When Barnes was arrested, police found a box of seven of the devices in the back of his car.
Police said they are replicas of bombs shown on ELF’s Web site. Someone wrote the letters ELF on a Hummer H2 hours after one of the firebombs went off.
Setting aside the interesting note about “using the methods of the eco-terrorist group,” what struck me here is how clearly arbitrary sentencing can be.
- Barnes gets 12 years for 7 SUVs.
- Free Luers gets 22 years for 3 SUVs.
- Operation Backfire defendants like Stan Meyerhoff and Kevin Tubbs get about 13 years, including the “terrorism enhancement,” for planning and carrying out more destructive arsons.
And that’s only looking at a small sample of similar crimes, not including the SHAC 7, serving 1-6 years, for running a controversial website. And not including how Scooter Libby’s 30-month sentence was commuted by President Bush.

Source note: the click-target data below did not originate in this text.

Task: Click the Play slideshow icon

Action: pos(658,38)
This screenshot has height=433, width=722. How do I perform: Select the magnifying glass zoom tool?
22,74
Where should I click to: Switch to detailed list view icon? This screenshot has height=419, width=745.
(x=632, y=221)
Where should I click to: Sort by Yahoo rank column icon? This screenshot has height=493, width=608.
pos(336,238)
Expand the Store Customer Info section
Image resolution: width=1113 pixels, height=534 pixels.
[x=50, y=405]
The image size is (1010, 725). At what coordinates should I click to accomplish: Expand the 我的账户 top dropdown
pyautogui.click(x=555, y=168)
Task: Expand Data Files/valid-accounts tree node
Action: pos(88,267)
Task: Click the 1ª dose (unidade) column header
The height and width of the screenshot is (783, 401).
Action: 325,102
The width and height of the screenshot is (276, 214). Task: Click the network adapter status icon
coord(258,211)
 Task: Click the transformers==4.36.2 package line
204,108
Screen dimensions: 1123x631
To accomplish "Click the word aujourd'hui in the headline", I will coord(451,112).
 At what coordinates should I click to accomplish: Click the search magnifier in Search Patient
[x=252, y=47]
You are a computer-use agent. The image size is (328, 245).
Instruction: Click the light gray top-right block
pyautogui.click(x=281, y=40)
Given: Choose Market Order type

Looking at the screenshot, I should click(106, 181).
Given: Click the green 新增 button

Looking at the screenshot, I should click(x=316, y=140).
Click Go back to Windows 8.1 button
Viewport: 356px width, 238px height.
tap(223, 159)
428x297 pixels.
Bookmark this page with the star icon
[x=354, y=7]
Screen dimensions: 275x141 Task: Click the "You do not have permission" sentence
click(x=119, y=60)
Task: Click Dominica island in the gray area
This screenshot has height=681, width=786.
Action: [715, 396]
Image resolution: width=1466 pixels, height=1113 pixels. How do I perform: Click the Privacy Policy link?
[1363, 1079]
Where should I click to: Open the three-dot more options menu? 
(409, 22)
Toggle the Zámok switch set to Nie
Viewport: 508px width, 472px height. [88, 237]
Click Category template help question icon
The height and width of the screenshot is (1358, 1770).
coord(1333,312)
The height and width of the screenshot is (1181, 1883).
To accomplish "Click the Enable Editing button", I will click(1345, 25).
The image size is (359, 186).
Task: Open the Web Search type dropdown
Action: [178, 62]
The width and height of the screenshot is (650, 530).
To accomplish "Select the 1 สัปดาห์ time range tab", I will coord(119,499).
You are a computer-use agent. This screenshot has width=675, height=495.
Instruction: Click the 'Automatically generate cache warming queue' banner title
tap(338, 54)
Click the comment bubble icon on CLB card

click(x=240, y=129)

Scooter didn’t bomb any SUVs, but he lied to the feds, and a grand jury, in the investigation of who leaked the name of a CIA agent whose husband happened to be an outspoken critic of the campaign to wage a war on Iraq (putting her in serious risk). To most people, that’s a true national security concern, and more serious that destroying an SUV. If you’ve got friends in high places, though, it’s not a crime at all.